ケース別「たしかに」で回避するシチュエーション
- チーム内の意見対立
- 「たしかに、その点は見落としていました。私も同じ懸念があります。」
- →対立しているポイントを認め、協力的な姿勢に持ち込む。
- 「たしかに、その点は見落としていました。私も同じ懸念があります。」
- クレーム対応
- 「たしかに、ご不便をおかけして申し訳ありません。すぐに調査して改善策をお伝えします。」
- →顧客の不満を受け止めた上で行動を約束し、信頼回復を図る。
- 「たしかに、ご不便をおかけして申し訳ありません。すぐに調査して改善策をお伝えします。」
- パートナーや家族の議論
- 「たしかに、家事分担のバランスは大事ですよね。改善できるポイントを一緒に考えましょう。」
- →家庭内のゆるやかな対話を促し、感情的な衝突を回避。
- 「たしかに、家事分担のバランスは大事ですよね。

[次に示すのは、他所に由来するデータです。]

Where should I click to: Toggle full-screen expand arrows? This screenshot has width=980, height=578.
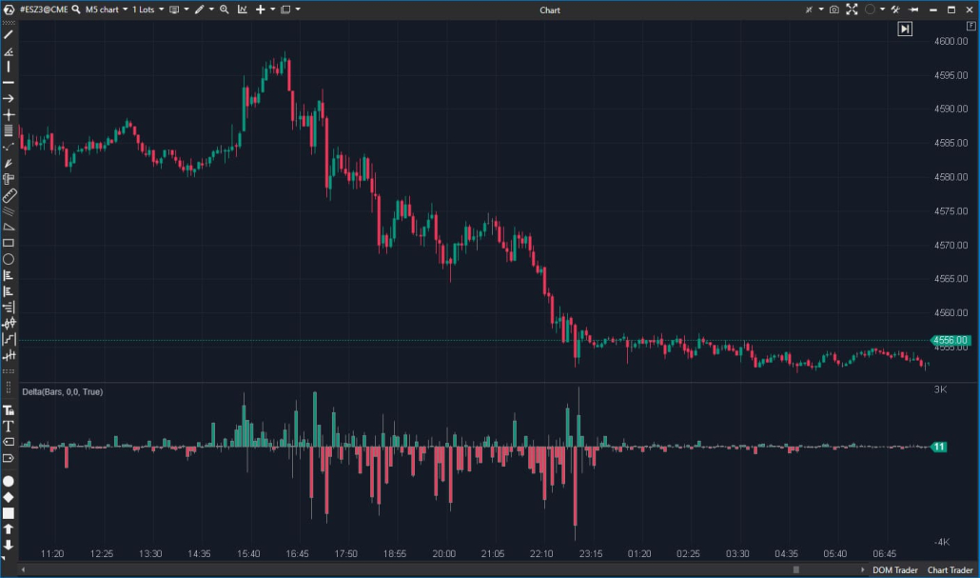(x=852, y=10)
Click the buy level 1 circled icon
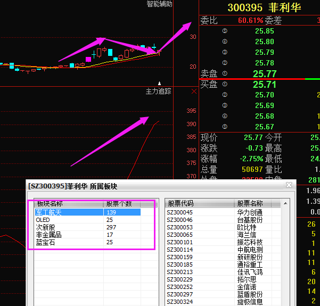 tap(225, 84)
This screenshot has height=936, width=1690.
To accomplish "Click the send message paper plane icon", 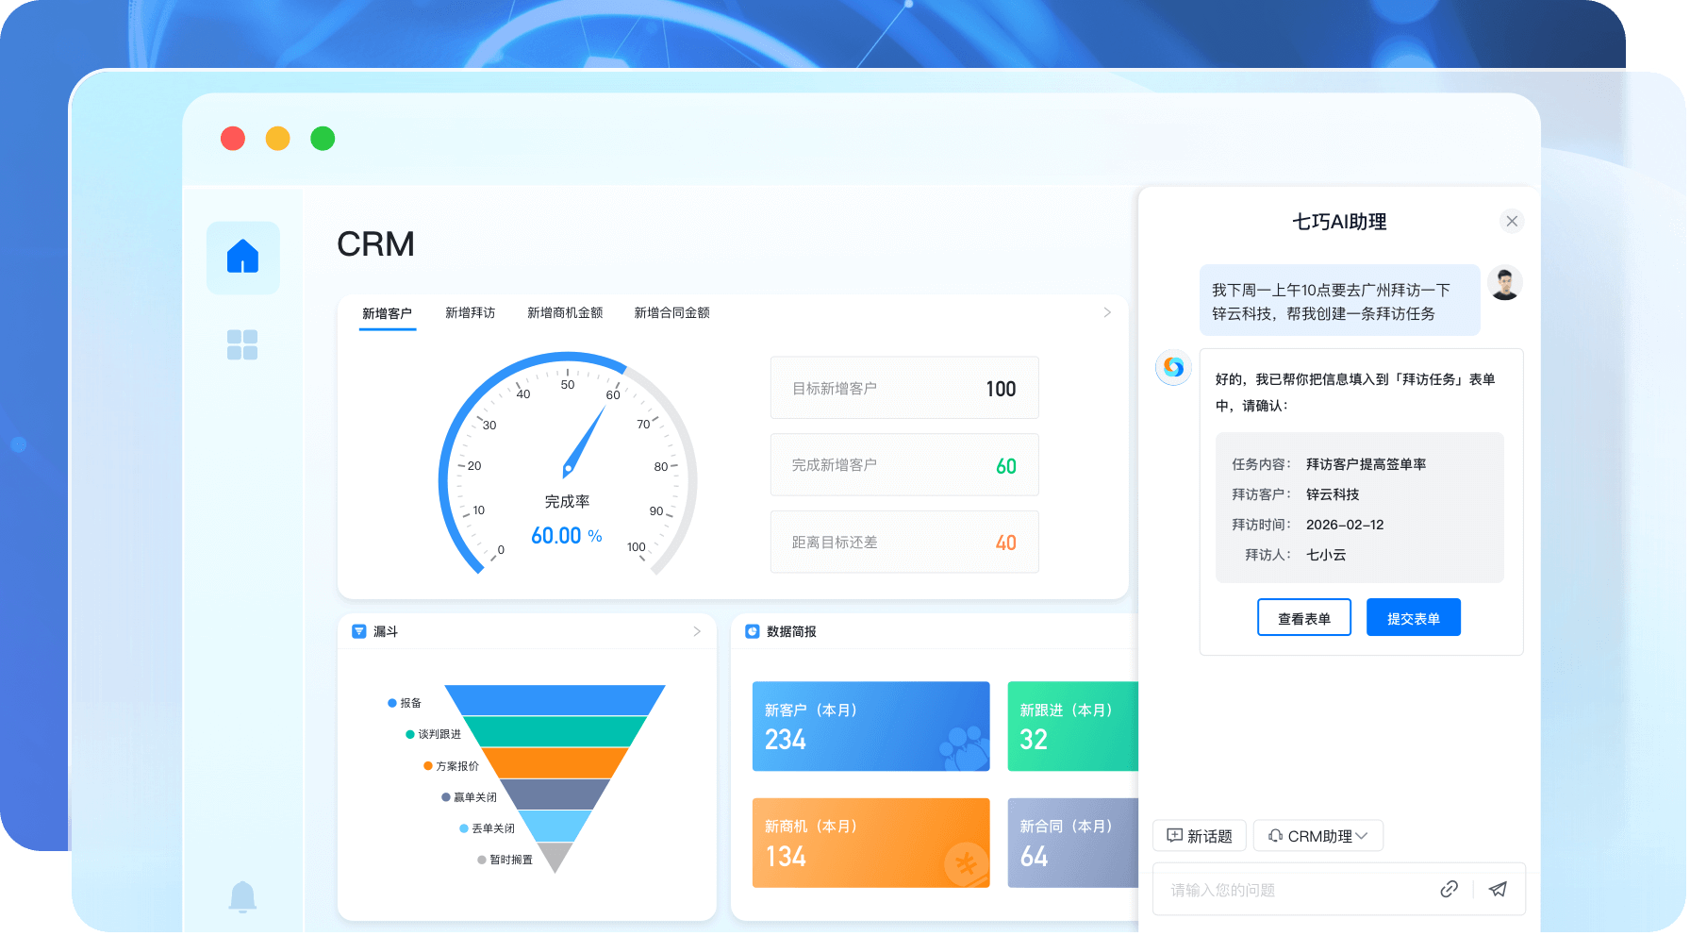I will pyautogui.click(x=1498, y=889).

改善できるポイントを一緒に考えましょう。」
「たしかに」を使うときの3つの注意点
- 安易な同調は逆効果に
相手の意見に無条件で賛成しすぎると「薄っぺらい」と感じられることがあります。必ず次に具体的な言葉や提案を続けて、真剣さを伝えましょう。 - タイミングを見極める
相手が怒りや苛立ちの最中に「たしかに」と軽く返すと、余計に苛立たせる場合があります。まずは相手を落ち着かせる言葉(「深呼吸しましょうか」など)を入れた上で使うのがベターです。 - トーンと表情も大事
テキストだけでなく、対面や電話で使う場合は、声のトーンやアイコンタクト、うなずきなどの非言語コミュニケーションも合わせましょう。米国心理学会の研究(2017年)では、非言語の肯定サインがあると信頼度が20%増すと報告されています。
「たしかに」を会話に取り入れるだけで、相手の防御心を和らげ、建設的な対話がぐっと進みやすくなります。まずは今日のミーティングや日常会話で、意識的に1〜2回使ってみてください。徐々に「相手の意見を受け止める力」が身につき、どんな場面でも衝突を最小限に抑えられるはずです。